I live not far from my shop, workshop and art gallery in Castle Street in Sligo, and I’m close to Streedagh Beach on the Wild Atlantic Way, which has been getting a lot of attention lately due to the filming of the TV show Normal People. Streedagh is simply beautiful and is my all-time favourite spot and go-to place for a walk at the weekend.
But I’m actually in Lissadell, and Lissadell House would be well-known to fans of W.B. Yeats. It’s been a treasure for me as I go down to the estate nearly every day and have a good long walk and enjoy the beautiful landscapes. The spring this year has been amazing.
I wouldn’t be a great academic in terms of the major Irish poets but Yeats loved the same landscapes that we all get to share now and there are just so many lines in his poetry that are visual. A couple do keep resonating with me. ‘A moon, worn as if it had been a shell/Washed by time’s waters as they rose and fell – I mean, you can’t not think of jewellery when you hear that!
One of Yeats’ poems, ‘Aedh wishes for the Cloths of Heaven’ is actually very relevant to Reflections, a collection that I’m doing at the minute. It’s a bespoke range of handcrafted pendants and earrings inspired by the shimmer of sunlight in rock pools and tidal eddies. In the middle of April we managed to launch Reflections online and the reaction to it has been incredible given that nobody has ever physically held or even touched this jewellery.

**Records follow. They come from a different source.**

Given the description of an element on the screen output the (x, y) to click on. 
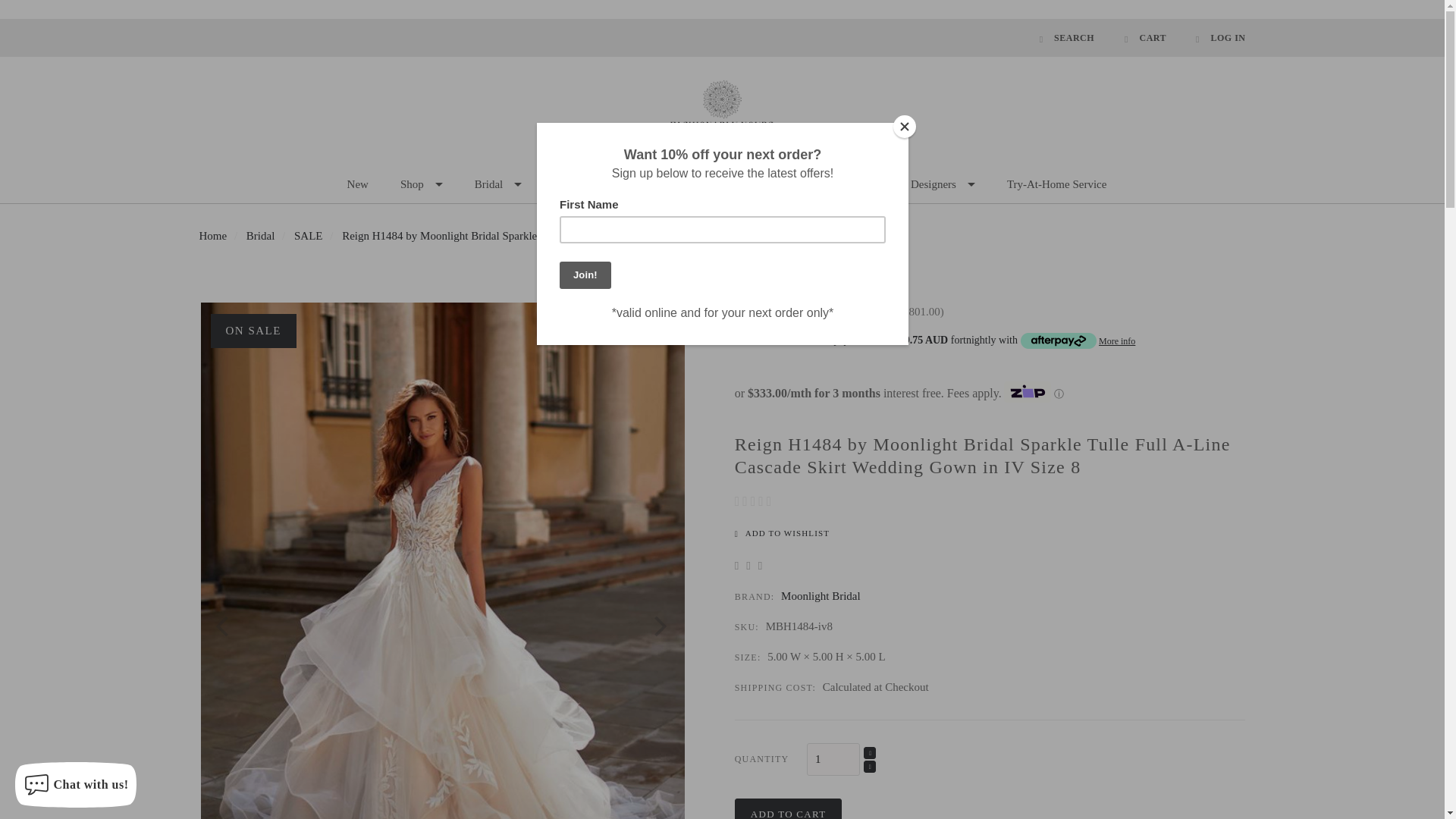
New (358, 184)
LOG IN (1212, 37)
1 (833, 758)
Shop (421, 184)
SEARCH (1067, 37)
CART (1144, 37)
Bridal (498, 184)
Smile.io Rewards Program Launcher (1374, 780)
Given the description of an element on the screen output the (x, y) to click on. 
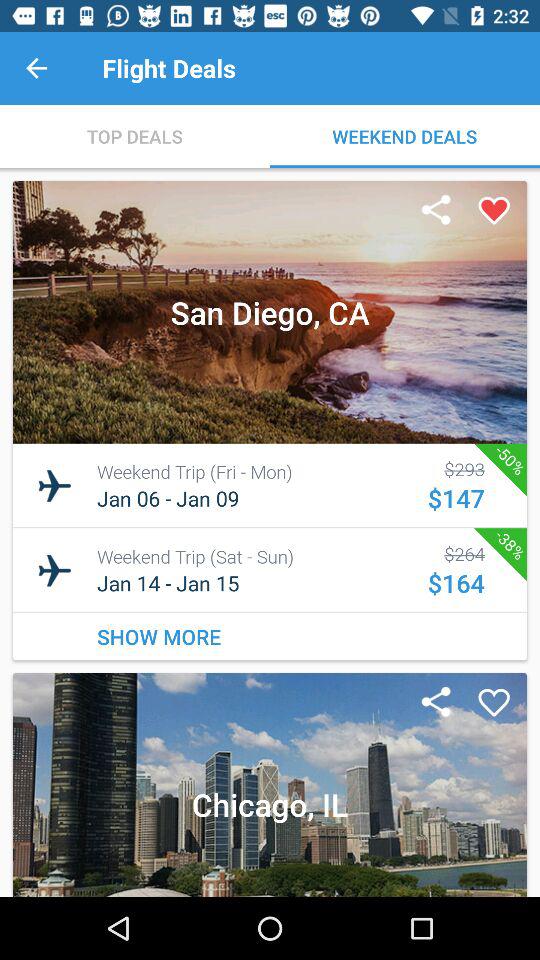
share page (435, 211)
Given the description of an element on the screen output the (x, y) to click on. 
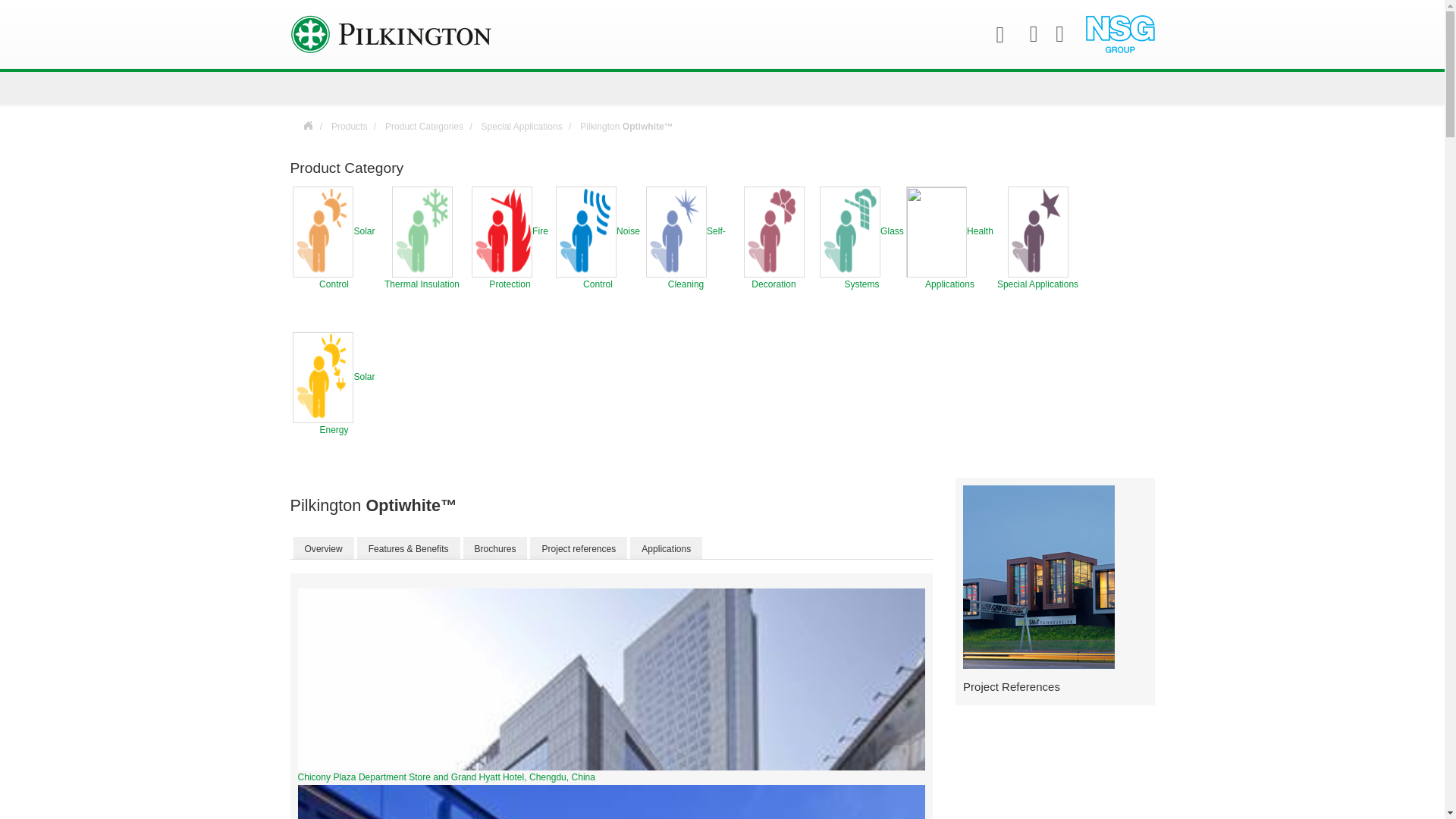
submit (18, 18)
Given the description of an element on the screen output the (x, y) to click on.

Normally I would try my ideas out locally, but we decided to go ahead online this time and people just seem to love the new collection already. We’ve sold all round the world – America, Germany, England, Canada – all over the place. So, through the Covid-19 crisis I’ve learned to treat the internet as a window to the world and to understand that my work is as global as it is local.